Molten metals, particularly molten aluminum and steel, are frequently contaminated to some extent by entrained non-metallic inclusions that give rise to a variety of shortcomings or defects in the resulting finished products. Such inclusions can arise from a number of sources, for example, in aluminum through the entrainment of surface oxide films, from the formation of insoluble impurities such as coarse or clustered boride particles, or fine or coarse carbides and nitrides, from the oxidation of alloying elements such as magnesium, and from the erosion of the refractory linings of vessels used to hold or transport the liquid metal.
Problems that are caused by the presence of inclusions include the tearing of the metal during mechanical working operations, the presence of pin-holes and streaks in foils, surface defects and blisters in anodized sheet, and increased rates of breakage during the production of wire. These problems are becoming more acute as customers demand thinner, lighter products and better surface appearance, and as the proportion of recycled metal that is used in the production of some sheet metal products rises, with attendant increases in inclusion formation during remelting.

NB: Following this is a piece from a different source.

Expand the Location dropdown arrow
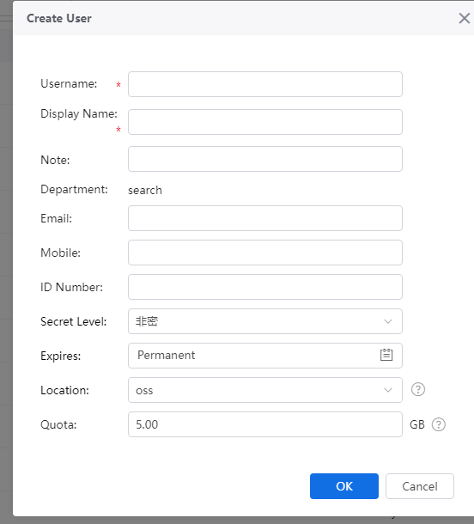The image size is (474, 524). point(388,390)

A variety of methods are currently available for removing inclusions from molten metals such as aluminum, and aluminum alloys including decantation, fluxing with reactive solid or gaseous mixtures (which may be combined with stirring), filtration, vacuum refining, and combinations thereof. It is also found helpful in the cleaning of liquid steel to produce turbulence in the melt, since this produces particle agglomeration and subsequent floating out of the agglomerate. The aim of these processes is to reduce the size and/or concentration of suspended inclusions to acceptably low levels. Each of these operations inevitably adds to the producer's costs.
In order to evaluate the effectiveness of these methods, producers have at their disposal a number of procedures for the evaluation of metal quality. Included in these are filtration rate tests, the metallographic examination of polished metal sections (either directly or following a preconcentration step such as filtration or centrifuging), non-destructive testing techniques such as ultra-sonic or eddy-current testing, counting the rate of defects appearing in sheet or foil, or counting the number of breakages per unit length of wire produced. Filtration rate tests can provide information relatively rapidly, but are unable to provide size distribution data. Since all the other procedures listed above entail a substantial time delay before the results are available the metal will usually be cast and possibly fabricated before the test results become available. In these circumstances the only course available to the producer when substandard metal quality is encountered is to downgrade the material, and perhaps to scrap the production lot.
Ideally, for control of commercial processes test results of liquid metal quality are needed within minutes. Additionally, the tests should provide information about the size and the concentration of any entrained inclusions. To this end the Reynolds Metal Co. has described in the Journal of Metals for October 1982 an ultrasonic, pulse-echo technique for detecting discontinuities in a sample of molten aluminum caused by unwanted inclusions. Such a system is said to be able to provide a rapid indication of the state of cleanliness of the liquid metal, but its ability to provide quantitative measurements of either the absolute concentration or the size distribution of inclusions has not as yet been demonstrated.
An apparatus for electrical zone sensing of suspended particles in a liquid is disclosed in U.S. Pat. No. 2,656,508 issued Oct. 20, 1953 to Wallace A. Coulter. In a typical apparatus a tube having an aperture in its wall is positioned within a larger vessel. A liquid electrolyte suspension containing the particles to be detected is placed in the vessel and is induced to flow through the aperture by establishing a fluid pressure differential between the interiors of the vessel and the tube. The vessel and the tube are both fabricated of an insulator, e.g. glass, and a constant electric current is placed across the aperture. The presence of a particle in the liquid flow through the aperture causes a change in the electrical resistance detected at the aperture and the electric voltage producing the constant current will vary directly with the resistance change each time a particle passes through the aperture. A detecting circuit determines the size of the passing particles from the change in resistivity caused by each particle, this depending upon the volume of electrolyte at the aperture displaced by the particle and by the resistivity of the kind of particles being sized. This information is amplified and processed by suitable electronic circuits.
This electrical sensing zone apparatus for particle size analysis is widely used in biology, haemotology, geology, mineral processing and in many industries dealing with powders. All of the applications of the electrical sensing zone apparatus described above are carried out at moderate temperature using a suspending medium consisting of aqueous or organic electrolytic solutions.